I've got some questions concerning LP stoves. We currently own an older Warm Morning heater, 85,000BTU/hr. It's our primary heat for the house. Being that I'm at the office at the moment I don't have alot of specifics on it, but can get those later if you need them.
I 'think' it's circa. the 70's or 80's. It's got an always on pilot light. 
Looks similar to this: 
	

	
	
		
		

		
			





Now I've read up on the newer more efficient LP heaters, but I cant seem to find any units that go up that high in BTU, except for basement furnace jobs. 

I'm not particularly fond of the ventless units, they always seem to give me a slight headache. The direct vent units intrigue me. 

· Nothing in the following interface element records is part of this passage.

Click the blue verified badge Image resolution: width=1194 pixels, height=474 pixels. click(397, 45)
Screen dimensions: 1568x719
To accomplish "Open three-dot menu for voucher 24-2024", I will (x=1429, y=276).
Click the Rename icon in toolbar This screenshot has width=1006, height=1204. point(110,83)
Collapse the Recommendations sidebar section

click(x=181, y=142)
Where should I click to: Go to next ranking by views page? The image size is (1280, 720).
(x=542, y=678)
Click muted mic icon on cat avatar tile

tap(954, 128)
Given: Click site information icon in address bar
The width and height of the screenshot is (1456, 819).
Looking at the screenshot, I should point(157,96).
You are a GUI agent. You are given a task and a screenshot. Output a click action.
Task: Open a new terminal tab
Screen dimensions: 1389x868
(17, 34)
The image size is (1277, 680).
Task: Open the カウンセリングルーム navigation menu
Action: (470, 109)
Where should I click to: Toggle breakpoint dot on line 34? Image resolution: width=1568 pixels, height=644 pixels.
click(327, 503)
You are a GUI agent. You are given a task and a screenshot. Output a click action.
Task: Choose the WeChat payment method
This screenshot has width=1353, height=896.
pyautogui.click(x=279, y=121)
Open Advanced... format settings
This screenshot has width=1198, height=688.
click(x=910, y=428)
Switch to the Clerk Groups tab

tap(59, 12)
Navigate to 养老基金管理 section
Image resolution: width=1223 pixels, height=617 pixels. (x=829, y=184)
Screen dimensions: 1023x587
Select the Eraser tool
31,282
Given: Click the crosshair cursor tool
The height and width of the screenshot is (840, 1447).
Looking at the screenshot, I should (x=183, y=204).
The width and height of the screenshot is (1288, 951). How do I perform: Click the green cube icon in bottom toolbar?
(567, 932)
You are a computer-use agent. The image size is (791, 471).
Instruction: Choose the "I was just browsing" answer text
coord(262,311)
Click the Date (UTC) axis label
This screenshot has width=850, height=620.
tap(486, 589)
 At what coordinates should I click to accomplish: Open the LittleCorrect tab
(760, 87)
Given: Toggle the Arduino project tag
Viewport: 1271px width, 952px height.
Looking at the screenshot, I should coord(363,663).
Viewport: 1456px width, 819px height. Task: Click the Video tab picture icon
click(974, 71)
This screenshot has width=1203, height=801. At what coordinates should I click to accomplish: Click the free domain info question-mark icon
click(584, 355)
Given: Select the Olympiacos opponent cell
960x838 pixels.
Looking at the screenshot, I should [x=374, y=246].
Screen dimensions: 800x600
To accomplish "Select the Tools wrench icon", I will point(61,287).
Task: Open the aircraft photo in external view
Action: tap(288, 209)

What are my options as far as replacing this with something similarly sized? Will it be a large difference in amount of LP used? Is it even worth considering the upgrade?

Thanks,
Reddog176


----------



## DAKSY (Feb 1, 2010)

Like you said, most of the gas stoves on the market will NOT give you that amount of heat (85K BTU).
The largest ones that I'm familiar with are less than 1/2 of that (40K BTU). 
They are Direct Vent (DV) units & a unit that size, installed, is going to be in the $3.5 - $4k range.
If you NEED 80 - 85K BTU, you're talking $7 - $7.5K - installed - for 2 units.
Those prices are upstate NY at this time of year, for a couple of 40K Jotul
GF 600 Firelights at 20% off the manufacturer's list, with gas line, venting & labor...
YMMV...


----------



## Wood Heat Stoves (Feb 3, 2010)

empire sells, or used to sell a model called rh65  65k btu vented room heater

looks like they are still avail...

http://www.empirecomfort.com/EMPIRECOMFORT/pdf2008/Room-Heaters.pdf


----------



## reddog176 (Feb 4, 2010)

Thanks 
Reddog176


----------